To be honest, the lion's share of Druidic teachings were lost centuries ago. Many of the things that are passed off as "Druidic" nowadays are really inventions from the last three centuries.

Essentially, during the Romantic era (1790s-1820s) and Celtic Revival (1880s-1920s) in literature/art, interest in the Druids spiked. Finding a lack of info, people began to infer or invent the 'teachings' of the Druids. As a result, many of the things you see, today, as "Druidic" are, more or less, literary inventions. This goes, and I expect to get heat for this, for many 'Pagan'/witch/'nature godess' practices that incorporated these inventions.

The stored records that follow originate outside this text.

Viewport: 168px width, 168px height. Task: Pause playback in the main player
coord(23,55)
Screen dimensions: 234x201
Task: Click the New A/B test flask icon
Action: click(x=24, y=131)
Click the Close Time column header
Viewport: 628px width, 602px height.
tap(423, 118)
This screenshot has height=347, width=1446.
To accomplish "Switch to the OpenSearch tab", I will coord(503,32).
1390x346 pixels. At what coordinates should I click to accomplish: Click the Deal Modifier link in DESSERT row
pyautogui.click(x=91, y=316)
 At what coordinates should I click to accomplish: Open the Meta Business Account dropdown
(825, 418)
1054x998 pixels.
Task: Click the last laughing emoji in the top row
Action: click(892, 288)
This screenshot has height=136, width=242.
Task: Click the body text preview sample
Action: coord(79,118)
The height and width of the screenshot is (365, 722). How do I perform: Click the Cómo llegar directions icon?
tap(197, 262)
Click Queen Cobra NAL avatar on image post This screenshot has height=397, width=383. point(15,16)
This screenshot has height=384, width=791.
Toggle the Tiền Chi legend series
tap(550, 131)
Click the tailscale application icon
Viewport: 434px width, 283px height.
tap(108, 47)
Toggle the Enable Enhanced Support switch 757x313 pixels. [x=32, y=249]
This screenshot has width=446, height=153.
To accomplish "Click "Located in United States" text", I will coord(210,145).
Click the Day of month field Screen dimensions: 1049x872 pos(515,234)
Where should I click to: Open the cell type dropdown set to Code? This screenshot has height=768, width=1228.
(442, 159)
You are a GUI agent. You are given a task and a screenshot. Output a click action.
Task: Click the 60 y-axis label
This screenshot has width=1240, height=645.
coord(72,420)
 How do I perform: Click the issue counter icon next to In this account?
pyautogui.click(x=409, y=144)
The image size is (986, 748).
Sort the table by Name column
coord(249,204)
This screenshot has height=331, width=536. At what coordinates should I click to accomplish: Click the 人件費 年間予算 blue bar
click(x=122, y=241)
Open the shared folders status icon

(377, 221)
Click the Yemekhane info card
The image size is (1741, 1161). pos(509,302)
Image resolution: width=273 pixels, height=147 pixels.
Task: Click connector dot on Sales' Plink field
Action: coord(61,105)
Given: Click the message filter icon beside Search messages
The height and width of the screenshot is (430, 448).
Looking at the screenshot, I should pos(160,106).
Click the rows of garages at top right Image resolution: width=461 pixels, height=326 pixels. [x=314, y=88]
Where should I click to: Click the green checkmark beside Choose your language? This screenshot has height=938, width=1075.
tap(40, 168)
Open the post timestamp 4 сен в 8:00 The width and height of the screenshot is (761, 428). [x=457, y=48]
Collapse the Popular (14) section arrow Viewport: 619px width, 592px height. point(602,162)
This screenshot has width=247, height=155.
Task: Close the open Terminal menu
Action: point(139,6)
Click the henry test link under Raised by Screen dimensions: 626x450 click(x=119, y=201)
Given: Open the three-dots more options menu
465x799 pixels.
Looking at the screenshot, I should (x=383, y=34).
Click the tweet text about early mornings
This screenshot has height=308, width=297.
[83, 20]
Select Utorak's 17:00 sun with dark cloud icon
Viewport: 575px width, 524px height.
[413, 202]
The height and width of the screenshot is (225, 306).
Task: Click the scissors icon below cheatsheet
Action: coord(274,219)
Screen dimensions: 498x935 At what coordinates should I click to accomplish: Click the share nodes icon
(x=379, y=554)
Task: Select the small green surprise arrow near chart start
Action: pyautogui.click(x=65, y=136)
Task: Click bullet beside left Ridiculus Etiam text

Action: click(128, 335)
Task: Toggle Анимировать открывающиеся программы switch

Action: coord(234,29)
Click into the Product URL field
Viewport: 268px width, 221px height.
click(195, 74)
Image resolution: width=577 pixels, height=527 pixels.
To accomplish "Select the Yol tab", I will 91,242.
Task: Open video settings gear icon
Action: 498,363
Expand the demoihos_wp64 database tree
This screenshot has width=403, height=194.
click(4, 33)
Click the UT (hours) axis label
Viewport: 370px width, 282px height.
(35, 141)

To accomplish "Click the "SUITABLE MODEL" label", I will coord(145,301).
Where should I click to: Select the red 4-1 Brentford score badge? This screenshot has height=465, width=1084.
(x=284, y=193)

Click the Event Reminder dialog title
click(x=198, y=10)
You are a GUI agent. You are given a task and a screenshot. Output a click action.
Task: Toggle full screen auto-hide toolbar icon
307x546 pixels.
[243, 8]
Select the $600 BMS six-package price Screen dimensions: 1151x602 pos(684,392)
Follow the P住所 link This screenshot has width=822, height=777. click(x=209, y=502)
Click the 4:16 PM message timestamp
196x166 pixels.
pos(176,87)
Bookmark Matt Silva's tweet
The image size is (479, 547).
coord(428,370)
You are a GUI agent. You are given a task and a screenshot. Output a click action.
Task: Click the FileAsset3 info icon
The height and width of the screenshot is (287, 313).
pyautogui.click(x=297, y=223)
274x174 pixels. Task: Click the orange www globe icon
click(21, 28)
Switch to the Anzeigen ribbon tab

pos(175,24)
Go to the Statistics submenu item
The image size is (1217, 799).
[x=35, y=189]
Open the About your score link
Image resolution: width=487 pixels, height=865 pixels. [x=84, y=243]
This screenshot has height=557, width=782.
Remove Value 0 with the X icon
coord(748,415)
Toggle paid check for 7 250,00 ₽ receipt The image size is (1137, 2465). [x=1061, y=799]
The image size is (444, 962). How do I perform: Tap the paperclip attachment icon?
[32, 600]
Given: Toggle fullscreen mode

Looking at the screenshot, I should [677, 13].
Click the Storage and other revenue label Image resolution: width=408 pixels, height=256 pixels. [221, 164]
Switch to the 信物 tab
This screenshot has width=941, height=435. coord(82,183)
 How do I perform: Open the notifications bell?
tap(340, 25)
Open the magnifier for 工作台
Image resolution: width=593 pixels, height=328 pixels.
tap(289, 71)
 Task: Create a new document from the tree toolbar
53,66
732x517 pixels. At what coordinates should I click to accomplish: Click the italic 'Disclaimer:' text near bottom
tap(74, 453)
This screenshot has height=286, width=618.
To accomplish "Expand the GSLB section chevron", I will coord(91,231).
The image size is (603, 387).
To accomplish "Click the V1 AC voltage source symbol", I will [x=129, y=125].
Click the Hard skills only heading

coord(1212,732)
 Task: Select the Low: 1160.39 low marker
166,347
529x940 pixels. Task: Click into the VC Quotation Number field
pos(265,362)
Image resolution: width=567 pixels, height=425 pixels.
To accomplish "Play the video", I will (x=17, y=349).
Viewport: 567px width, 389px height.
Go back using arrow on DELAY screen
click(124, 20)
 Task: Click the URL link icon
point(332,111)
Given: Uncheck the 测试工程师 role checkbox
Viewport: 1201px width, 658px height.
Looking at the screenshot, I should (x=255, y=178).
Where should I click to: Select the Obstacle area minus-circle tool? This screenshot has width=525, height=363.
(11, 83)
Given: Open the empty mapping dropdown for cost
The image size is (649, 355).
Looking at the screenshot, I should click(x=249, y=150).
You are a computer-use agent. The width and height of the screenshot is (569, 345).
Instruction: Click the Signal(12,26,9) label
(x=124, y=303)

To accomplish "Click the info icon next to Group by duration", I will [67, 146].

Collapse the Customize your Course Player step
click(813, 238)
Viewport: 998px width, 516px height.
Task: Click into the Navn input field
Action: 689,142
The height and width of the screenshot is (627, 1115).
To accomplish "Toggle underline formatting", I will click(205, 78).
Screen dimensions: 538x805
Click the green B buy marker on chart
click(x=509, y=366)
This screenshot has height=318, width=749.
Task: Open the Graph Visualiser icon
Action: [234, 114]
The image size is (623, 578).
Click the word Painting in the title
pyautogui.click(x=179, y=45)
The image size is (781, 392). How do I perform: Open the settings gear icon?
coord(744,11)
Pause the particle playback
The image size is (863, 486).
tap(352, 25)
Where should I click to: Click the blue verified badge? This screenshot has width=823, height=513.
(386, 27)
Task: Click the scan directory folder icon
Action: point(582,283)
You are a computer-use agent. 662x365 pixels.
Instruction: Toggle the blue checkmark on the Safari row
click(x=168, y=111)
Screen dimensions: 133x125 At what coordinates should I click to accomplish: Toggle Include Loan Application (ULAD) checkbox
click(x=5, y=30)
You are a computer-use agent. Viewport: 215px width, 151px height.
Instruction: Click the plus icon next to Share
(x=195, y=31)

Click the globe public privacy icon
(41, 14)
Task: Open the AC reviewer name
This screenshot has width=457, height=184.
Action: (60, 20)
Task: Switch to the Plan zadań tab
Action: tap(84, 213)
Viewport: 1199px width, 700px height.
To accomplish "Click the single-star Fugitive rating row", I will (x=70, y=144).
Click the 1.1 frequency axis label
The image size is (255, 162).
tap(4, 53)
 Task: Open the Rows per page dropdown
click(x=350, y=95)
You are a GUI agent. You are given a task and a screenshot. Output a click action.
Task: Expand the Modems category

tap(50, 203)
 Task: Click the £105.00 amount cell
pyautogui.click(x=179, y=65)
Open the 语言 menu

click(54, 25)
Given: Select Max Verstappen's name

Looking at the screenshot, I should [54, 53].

In reality, nearly all Druidic beliefs were lost because the Druids, themselves, were extremely exclusive, secretive... and insisted that their teachings NOT be written down. Yes, some stuff was repressed by Christians... But most of it was lost because the Druids wanted it to be lost.

The Druids were, as much as we can tell, more than simple religious leaders. they had sub-castes that worked as lawyers (Brehon law in Ireland), officials, and oral poets.

And... from a theological perpective... an analysis of what we know of them shows that they were not so much the 'nature worshippers' as art/literature leads us to believe. Structurally... they are far more akin to 5th century Pythagoreans than 21st century covencraft followers.